Minimal consistent repro that sneakily inserts an unrelated record in between executing the first and second split queries (.NET 8.0, EF Core v8.0.5, SQL Server):
Program.cs:
using Microsoft.EntityFrameworkCore;
namespace EFTest;
public class Widget
{
public Widget(int id, IEnumerable<Child> children)
{
Id = id;
Children = children.ToHashSet();
}
// EF calls this when materialising the Widget
private Widget(int id)
{
Id = id;
// Strategically add another Widget between loading Widget 1 and loading its Children
using var dbContext = new MyDbContext();
dbContext.Widgets.Add(new(id: 2, children: [new("New")]));
dbContext.SaveChanges();
}
public int Id { get; private init; }
public HashSet<Child> Children { get; private init; } = [];
public override string ToString() =>
$"Widget {Id} with children: [{string.Join(',', Children.Select(c => c.Name))}]";
}
public record Child(string Name)
{
public int WidgetId { get; private set; }
}
public class MyDbContext() : DbContext(new DbContextOptionsBuilder().UseSqlServer(ConnectionString).Options)
{
private const string ConnectionString = "<SQL Server connection string goes here>";
public DbSet<Widget> Widgets { get; private init; } = null!;
protected override void OnModelCreating(ModelBuilder modelBuilder)
{
modelBuilder.Entity<Widget>(e =>
{
e.Property(widget => widget.Id).ValueGeneratedNever();
e.OwnsMany<Child>(widget => widget.Children);
});
}
}
public static class Program
{
public static async Task Main()
{
await using (var dbContext = new MyDbContext())
{
await dbContext.Database.EnsureCreatedAsync();
await dbContext.Widgets.ExecuteDeleteAsync();
dbContext.Widgets.Add(new(id: 1, children: [new("A"), new("B"), new("C")]));
await dbContext.SaveChangesAsync();
}
await using (var dbContext = new MyDbContext())
{
var widgets = await dbContext.Widgets.AsSplitQuery().OrderByDescending(w => w.Id).ToListAsync();
Console.WriteLine(string.Join('\n', widgets));
}
}
}
Add your connection string (MyDbContext.ConnectionString), generate an initial migration (dotnet ef migrations add Initial), then run the program.
Received output:
Widget 1 with children: []
Expected output:
Widget 1 with children: [A,B,C]
The repro no longer exhibits the issue if you remove the OrderByDescending(w => w.Id), but you can make the issue reappear by simply giving "Widget 2" an ID of 0. It seems that the moment the "parentless" (from the split query's perspective, anyhow) child row is encountered during enumeration, EF stops stitching together child entities with parent entities entirely. This means that depending on the order of the results you may experience child entities missing for all, or some, or no parent entities.

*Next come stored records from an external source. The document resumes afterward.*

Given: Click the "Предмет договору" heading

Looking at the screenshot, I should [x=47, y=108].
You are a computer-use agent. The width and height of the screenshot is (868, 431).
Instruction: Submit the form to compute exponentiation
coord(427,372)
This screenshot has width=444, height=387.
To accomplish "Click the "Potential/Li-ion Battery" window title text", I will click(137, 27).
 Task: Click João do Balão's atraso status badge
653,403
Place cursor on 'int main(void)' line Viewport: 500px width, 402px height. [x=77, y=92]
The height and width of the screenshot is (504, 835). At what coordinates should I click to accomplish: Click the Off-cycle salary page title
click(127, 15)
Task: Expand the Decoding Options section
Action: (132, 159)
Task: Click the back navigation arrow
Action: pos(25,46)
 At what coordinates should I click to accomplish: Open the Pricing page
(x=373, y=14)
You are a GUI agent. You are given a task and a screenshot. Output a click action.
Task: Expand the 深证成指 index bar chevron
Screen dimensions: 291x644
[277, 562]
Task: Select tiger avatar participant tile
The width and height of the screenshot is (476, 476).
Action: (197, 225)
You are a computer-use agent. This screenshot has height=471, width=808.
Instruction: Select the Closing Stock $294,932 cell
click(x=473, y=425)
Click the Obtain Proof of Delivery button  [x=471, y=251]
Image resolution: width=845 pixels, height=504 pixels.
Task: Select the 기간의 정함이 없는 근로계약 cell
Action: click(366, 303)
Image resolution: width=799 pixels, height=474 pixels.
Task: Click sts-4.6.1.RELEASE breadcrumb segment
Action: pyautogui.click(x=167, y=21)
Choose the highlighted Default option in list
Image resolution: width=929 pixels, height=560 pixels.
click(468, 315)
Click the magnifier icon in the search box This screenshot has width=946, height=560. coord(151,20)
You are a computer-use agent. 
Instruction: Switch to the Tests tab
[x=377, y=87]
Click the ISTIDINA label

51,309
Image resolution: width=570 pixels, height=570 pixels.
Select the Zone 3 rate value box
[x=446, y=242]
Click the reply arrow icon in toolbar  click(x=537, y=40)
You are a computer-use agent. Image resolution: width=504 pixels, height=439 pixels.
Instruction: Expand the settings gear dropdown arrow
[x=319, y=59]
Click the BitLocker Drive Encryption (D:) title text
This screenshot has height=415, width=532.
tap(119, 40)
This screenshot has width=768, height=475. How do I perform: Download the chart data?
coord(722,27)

I acknowledge that the docs say that for split querying data consistency is not guaranteed without using serialisable/snapshotting transactions, but I found this scenario a little too unexpected and couldn't find any existing reports of this same scenario, so I thought I'd at least ask whether this is expected. The thing that makes this so unexpected is that the right data is being loaded by EF and it has enough information to stitch things together, but the presence of an additional row causes it not to do so. I'd expect these results if I was deleting "Widget 1" in between the first and second query such that EF sees the parent but no children, and I was fully willing to accept those consequences when not using serialisable/snapshotting transactions, but I didn't expect that I could make "Widget 1"s children disappear (for a single query) by merely inserting "Widget 2" at the wrong time even though "Widget 1" and all its related data was untouched the whole time.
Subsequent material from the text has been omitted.